Andrea Mitchell: ObamaCare Failing Because of GOP ‘Sabotage’

June 21st, 2017 4:47 PM

Commiserating with Democratic Senator Michael Bennett on her 12 p.m. ET hour on Wednesday over the Republican heath care reform plan, MSNBC anchor Andrea Mitchell accused the GOP of “trying to sabotage” ObamaCare. She fretted to the Colorado lawmaker: “The other issue here is what’s happening to ObamaCare and whether the White House is trying to sabotage ObamaCare by missing deadlines where insurance companies have to decide whether to re-up. What are you hearing around the country?”

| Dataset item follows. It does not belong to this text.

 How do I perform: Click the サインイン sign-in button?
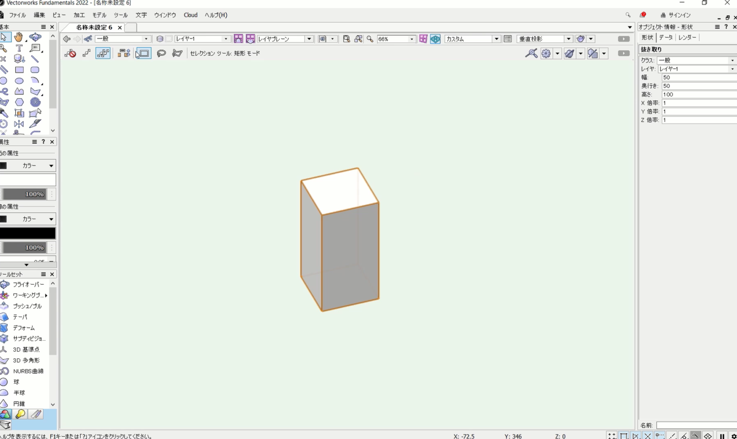(x=675, y=15)
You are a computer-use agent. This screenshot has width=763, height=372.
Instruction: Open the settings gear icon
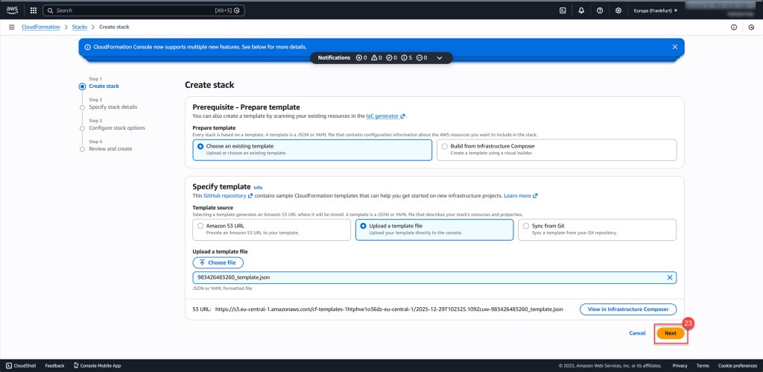[618, 10]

Predictably, Bennett joined in the attack: “It’s very clear that that’s what’s happening.... And then what happened was the Republicans said, ‘See, ObamaCare has failed.’ But it was the critics of ObamaCare that had screwed it up.” He added: “And that’s what’s happening now with the insurance markets as well. You're hearing the insurers say that with this level of uncertainty about what we’re going to be doing going forward, that they can’t participate in these markets.”

Mitchell’s claim was in line with recent editorials put out by The Washington Post (Headline: The GOP’s Obamacare sabotage continues) and The New York Times (Headline: How the G.O.P. Sabotaged Obamacare). On June 10, the Post’s Editorial Board ranted:

Another week, another insurance company deserting patients in a wide swath of the country....Are these moves more evidence that Obamacare is fundamentally unworkable? Hardly. Of greedy insurance companies callously disregarding their customers’ health? Not that either. Anthem explained clearly what is responsible for its retreat: Republican sabotage of the health-care system.

In the Times on May 25, Abbe Gluck launched into a similar tirade:

Obamacare is not “collapsing under its own weight,” as Republicans are so fond of saying. It was sabotaged from the day it was enacted. And now the Republican Party should be held accountable not only for any potential replacement of the law, but also for having tried to starve it to death.

The liberal talking point goes back years. As the law was facing a rocky rollout in 2013, NBC’s then-Chief White House Correspondent Chuck Todd proclaimed on Meet the Press: “...you could argue that there are some Republicans that are trying to sabotage the law, that they're hoping to not get it off the ground and then they can suddenly make the case, 'See, we've got to get rid of it.' And they've got some state governors that are openly trying to sabotage it.”

David Harsanyi, Senior Editor at The Federalist, picked apart such absurd arguments:

First of all, isn’t this exactly what conservatives had warned would happen when you created fake “markets?” Isn’t this exactly what the legislation was supposed to fix? When Obama was selling healthcare reform to the American people in 2009, he argued that the individual market exchanges would soon be almost entirely self-sufficient, driving down costs because insurance companies would have “incentive to participate in this exchange because it lets them compete for millions of new customers.”

As it turns out, the real incentive for many of these insurance giants was the presence of taxpayer subsides. Removing corporate welfare can’t “sabotage” a healthy marketplace, it can only expose the rickety infrastructure of a fabricated one. Nothing, it turns out, sabotages Obamacare quite as well as Obamacare.

Here is a full transcript of Mitchell’s June 21 exchange with Bennett:

12:51 PM ET

(...)

ANDREA MITCHELL: The other issue here is what’s happening to ObamaCare and whether the White House is trying to sabotage ObamaCare by missing deadlines where insurance companies have to decide whether to re-up. What are you hearing around the country?

SEN. MICHAEL BENNETT [D-CO]: It’s very clear that that’s what’s happening. This is not a strategy that started with this president. The Republicans in Congress defunded what were called the risk corridors which allowed insurance companies to lay off their risk on each other depending on what happened in the actual markets. And that resulted in a nonprofit co-op in Colorado going bankrupt. That happened all over the country. And then what happened was the Republicans said, “See, ObamaCare has failed.” But it was the critics of ObamaCare that had screwed it up. And that’s what’s happening now with the insurance markets as well. You're hearing the insurers say that with this level of uncertainty about what we’re going to be doing going forward, that they can’t participate in these markets.